**PROBLEM DETAILS**
Each record must be repeated exactly. None may be dropped.

**DATA EXTRACT**
+ + + +

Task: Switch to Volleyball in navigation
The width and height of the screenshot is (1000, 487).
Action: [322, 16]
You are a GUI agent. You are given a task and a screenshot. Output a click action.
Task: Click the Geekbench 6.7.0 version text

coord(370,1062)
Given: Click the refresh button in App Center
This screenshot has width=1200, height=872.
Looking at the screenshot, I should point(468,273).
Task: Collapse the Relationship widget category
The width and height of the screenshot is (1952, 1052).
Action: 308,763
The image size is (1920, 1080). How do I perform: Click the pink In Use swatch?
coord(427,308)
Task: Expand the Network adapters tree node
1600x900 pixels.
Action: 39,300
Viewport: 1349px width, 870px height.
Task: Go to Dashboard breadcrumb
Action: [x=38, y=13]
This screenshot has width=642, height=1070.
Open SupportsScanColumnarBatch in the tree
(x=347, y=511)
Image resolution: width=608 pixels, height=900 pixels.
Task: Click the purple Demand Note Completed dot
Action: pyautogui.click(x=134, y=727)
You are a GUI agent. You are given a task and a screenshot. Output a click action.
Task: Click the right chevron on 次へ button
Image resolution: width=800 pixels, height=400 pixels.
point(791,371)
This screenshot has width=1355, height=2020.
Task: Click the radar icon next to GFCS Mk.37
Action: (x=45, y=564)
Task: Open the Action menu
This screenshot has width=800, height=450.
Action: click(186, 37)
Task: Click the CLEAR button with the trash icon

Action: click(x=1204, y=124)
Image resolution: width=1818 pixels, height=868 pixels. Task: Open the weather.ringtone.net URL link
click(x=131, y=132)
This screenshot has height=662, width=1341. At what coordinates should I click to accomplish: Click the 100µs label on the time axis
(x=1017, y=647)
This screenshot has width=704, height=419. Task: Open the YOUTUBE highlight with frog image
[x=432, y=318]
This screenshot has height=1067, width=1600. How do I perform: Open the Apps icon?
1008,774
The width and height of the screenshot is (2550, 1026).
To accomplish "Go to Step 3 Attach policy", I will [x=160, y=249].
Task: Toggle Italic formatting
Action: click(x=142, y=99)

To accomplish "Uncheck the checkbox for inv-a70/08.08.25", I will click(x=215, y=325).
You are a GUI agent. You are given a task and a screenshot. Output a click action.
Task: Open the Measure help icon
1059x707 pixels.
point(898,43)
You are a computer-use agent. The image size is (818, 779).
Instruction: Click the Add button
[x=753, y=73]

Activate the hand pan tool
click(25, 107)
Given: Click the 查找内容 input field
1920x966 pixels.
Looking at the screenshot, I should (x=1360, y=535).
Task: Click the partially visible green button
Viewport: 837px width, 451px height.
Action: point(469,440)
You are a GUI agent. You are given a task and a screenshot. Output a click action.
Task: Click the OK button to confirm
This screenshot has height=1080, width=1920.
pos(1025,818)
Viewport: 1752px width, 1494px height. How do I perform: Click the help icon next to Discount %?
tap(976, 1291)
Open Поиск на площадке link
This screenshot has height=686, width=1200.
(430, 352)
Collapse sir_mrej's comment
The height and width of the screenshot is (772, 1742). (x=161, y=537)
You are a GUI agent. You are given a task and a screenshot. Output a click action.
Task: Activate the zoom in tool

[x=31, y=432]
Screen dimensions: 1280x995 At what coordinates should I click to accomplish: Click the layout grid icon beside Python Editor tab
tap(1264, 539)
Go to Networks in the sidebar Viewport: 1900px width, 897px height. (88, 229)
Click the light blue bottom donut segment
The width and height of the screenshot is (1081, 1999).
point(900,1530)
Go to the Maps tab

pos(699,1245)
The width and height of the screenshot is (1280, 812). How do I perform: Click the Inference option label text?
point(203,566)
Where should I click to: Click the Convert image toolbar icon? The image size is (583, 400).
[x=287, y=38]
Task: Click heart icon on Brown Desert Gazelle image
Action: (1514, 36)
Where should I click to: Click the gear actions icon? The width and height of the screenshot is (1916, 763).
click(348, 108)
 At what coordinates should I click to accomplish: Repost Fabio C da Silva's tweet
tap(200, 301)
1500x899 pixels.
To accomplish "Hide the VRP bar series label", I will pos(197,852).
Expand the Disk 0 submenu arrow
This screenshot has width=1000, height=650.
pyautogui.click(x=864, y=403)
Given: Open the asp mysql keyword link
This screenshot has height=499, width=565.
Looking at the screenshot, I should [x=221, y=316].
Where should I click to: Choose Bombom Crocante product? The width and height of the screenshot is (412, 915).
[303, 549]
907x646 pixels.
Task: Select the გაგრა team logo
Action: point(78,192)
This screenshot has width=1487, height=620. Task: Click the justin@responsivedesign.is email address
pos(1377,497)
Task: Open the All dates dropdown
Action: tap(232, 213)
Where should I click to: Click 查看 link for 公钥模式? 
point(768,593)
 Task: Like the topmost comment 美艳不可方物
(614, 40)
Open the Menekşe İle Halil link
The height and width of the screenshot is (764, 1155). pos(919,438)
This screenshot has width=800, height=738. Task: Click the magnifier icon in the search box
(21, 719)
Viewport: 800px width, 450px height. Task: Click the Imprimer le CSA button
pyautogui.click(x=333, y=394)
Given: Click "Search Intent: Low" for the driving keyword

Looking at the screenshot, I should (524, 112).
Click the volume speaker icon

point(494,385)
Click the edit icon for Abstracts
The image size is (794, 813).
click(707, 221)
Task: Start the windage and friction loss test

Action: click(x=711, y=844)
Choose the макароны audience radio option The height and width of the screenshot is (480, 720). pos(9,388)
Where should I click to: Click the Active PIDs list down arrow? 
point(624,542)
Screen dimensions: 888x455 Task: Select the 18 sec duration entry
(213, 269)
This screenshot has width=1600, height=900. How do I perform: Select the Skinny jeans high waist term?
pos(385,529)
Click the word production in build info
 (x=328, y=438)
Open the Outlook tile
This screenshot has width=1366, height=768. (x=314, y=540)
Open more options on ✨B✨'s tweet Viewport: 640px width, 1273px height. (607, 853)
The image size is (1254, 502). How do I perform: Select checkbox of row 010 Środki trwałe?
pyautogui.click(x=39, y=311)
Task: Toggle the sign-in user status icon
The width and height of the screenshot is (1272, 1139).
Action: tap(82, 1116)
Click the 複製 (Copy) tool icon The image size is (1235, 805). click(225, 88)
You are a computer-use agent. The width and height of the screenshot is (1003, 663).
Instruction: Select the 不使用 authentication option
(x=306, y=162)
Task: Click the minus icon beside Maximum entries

+ + + +

**SOLVED EXERCISE**
Task: Switch to Volleyball in navigation
The width and height of the screenshot is (1000, 487).
Action: [322, 16]
You are a GUI agent. You are given a task and a screenshot. Output a click action.
Task: Click the Geekbench 6.7.0 version text

coord(370,1062)
Given: Click the refresh button in App Center
This screenshot has width=1200, height=872.
Looking at the screenshot, I should point(468,273).
Task: Collapse the Relationship widget category
The width and height of the screenshot is (1952, 1052).
Action: 308,763
The image size is (1920, 1080). How do I perform: Click the pink In Use swatch?
coord(427,308)
Task: Expand the Network adapters tree node
1600x900 pixels.
Action: 39,300
Viewport: 1349px width, 870px height.
Task: Go to Dashboard breadcrumb
Action: [x=38, y=13]
This screenshot has width=642, height=1070.
Open SupportsScanColumnarBatch in the tree
(x=347, y=511)
Image resolution: width=608 pixels, height=900 pixels.
Task: Click the purple Demand Note Completed dot
Action: pyautogui.click(x=134, y=727)
You are a GUI agent. You are given a task and a screenshot. Output a click action.
Task: Click the right chevron on 次へ button
Image resolution: width=800 pixels, height=400 pixels.
point(791,371)
This screenshot has width=1355, height=2020.
Task: Click the radar icon next to GFCS Mk.37
Action: (x=45, y=564)
Task: Open the Action menu
This screenshot has width=800, height=450.
Action: click(186, 37)
Task: Click the CLEAR button with the trash icon

Action: click(x=1204, y=124)
Image resolution: width=1818 pixels, height=868 pixels. Task: Open the weather.ringtone.net URL link
click(x=131, y=132)
This screenshot has height=662, width=1341. At what coordinates should I click to accomplish: Click the 100µs label on the time axis
(x=1017, y=647)
This screenshot has width=704, height=419. Task: Open the YOUTUBE highlight with frog image
[x=432, y=318]
This screenshot has height=1067, width=1600. How do I perform: Open the Apps icon?
1008,774
The width and height of the screenshot is (2550, 1026).
To accomplish "Go to Step 3 Attach policy", I will [x=160, y=249].
Task: Toggle Italic formatting
Action: click(x=142, y=99)

To accomplish "Uncheck the checkbox for inv-a70/08.08.25", I will click(x=215, y=325).
You are a GUI agent. You are given a task and a screenshot. Output a click action.
Task: Open the Measure help icon
1059x707 pixels.
point(898,43)
You are a computer-use agent. The image size is (818, 779).
Instruction: Click the Add button
[x=753, y=73]

Activate the hand pan tool
click(25, 107)
Given: Click the 查找内容 input field
1920x966 pixels.
Looking at the screenshot, I should (x=1360, y=535).
Task: Click the partially visible green button
Viewport: 837px width, 451px height.
Action: point(469,440)
You are a GUI agent. You are given a task and a screenshot. Output a click action.
Task: Click the OK button to confirm
This screenshot has height=1080, width=1920.
pos(1025,818)
Viewport: 1752px width, 1494px height. How do I perform: Click the help icon next to Discount %?
tap(976, 1291)
Open Поиск на площадке link
This screenshot has height=686, width=1200.
(430, 352)
Collapse sir_mrej's comment
The height and width of the screenshot is (772, 1742). (x=161, y=537)
You are a GUI agent. You are given a task and a screenshot. Output a click action.
Task: Activate the zoom in tool

[x=31, y=432]
Screen dimensions: 1280x995 At what coordinates should I click to accomplish: Click the layout grid icon beside Python Editor tab
tap(1264, 539)
Go to Networks in the sidebar Viewport: 1900px width, 897px height. (88, 229)
Click the light blue bottom donut segment
The width and height of the screenshot is (1081, 1999).
point(900,1530)
Go to the Maps tab

pos(699,1245)
The width and height of the screenshot is (1280, 812). How do I perform: Click the Inference option label text?
point(203,566)
Where should I click to: Click the Convert image toolbar icon? The image size is (583, 400).
[x=287, y=38]
Task: Click heart icon on Brown Desert Gazelle image
Action: (1514, 36)
Where should I click to: Click the gear actions icon? The width and height of the screenshot is (1916, 763).
click(348, 108)
 At what coordinates should I click to accomplish: Repost Fabio C da Silva's tweet
tap(200, 301)
1500x899 pixels.
To accomplish "Hide the VRP bar series label", I will pos(197,852).
Expand the Disk 0 submenu arrow
This screenshot has width=1000, height=650.
pyautogui.click(x=864, y=403)
Given: Open the asp mysql keyword link
This screenshot has height=499, width=565.
Looking at the screenshot, I should [x=221, y=316].
Where should I click to: Choose Bombom Crocante product? The width and height of the screenshot is (412, 915).
[303, 549]
907x646 pixels.
Task: Select the გაგრა team logo
Action: point(78,192)
This screenshot has width=1487, height=620. Task: Click the justin@responsivedesign.is email address
pos(1377,497)
Task: Open the All dates dropdown
Action: tap(232, 213)
Where should I click to: Click 查看 link for 公钥模式? 
point(768,593)
 Task: Like the topmost comment 美艳不可方物
(614, 40)
Open the Menekşe İle Halil link
The height and width of the screenshot is (764, 1155). pos(919,438)
This screenshot has width=800, height=738. Task: Click the magnifier icon in the search box
(21, 719)
Viewport: 800px width, 450px height. Task: Click the Imprimer le CSA button
pyautogui.click(x=333, y=394)
Given: Click "Search Intent: Low" for the driving keyword

Looking at the screenshot, I should (524, 112).
Click the volume speaker icon

point(494,385)
Click the edit icon for Abstracts
The image size is (794, 813).
click(707, 221)
Task: Start the windage and friction loss test

Action: click(x=711, y=844)
Choose the макароны audience radio option The height and width of the screenshot is (480, 720). pos(9,388)
Where should I click to: Click the Active PIDs list down arrow? 
point(624,542)
Screen dimensions: 888x455 Task: Select the 18 sec duration entry
(213, 269)
This screenshot has width=1600, height=900. How do I perform: Select the Skinny jeans high waist term?
pos(385,529)
Click the word production in build info
 (x=328, y=438)
Open the Outlook tile
This screenshot has width=1366, height=768. (x=314, y=540)
Open more options on ✨B✨'s tweet Viewport: 640px width, 1273px height. (607, 853)
The image size is (1254, 502). How do I perform: Select checkbox of row 010 Środki trwałe?
pyautogui.click(x=39, y=311)
Task: Toggle the sign-in user status icon
The width and height of the screenshot is (1272, 1139).
Action: tap(82, 1116)
Click the 複製 (Copy) tool icon The image size is (1235, 805). click(225, 88)
You are a computer-use agent. The width and height of the screenshot is (1003, 663).
Instruction: Select the 不使用 authentication option
(x=306, y=162)
Task: Click the minus icon beside Maximum entries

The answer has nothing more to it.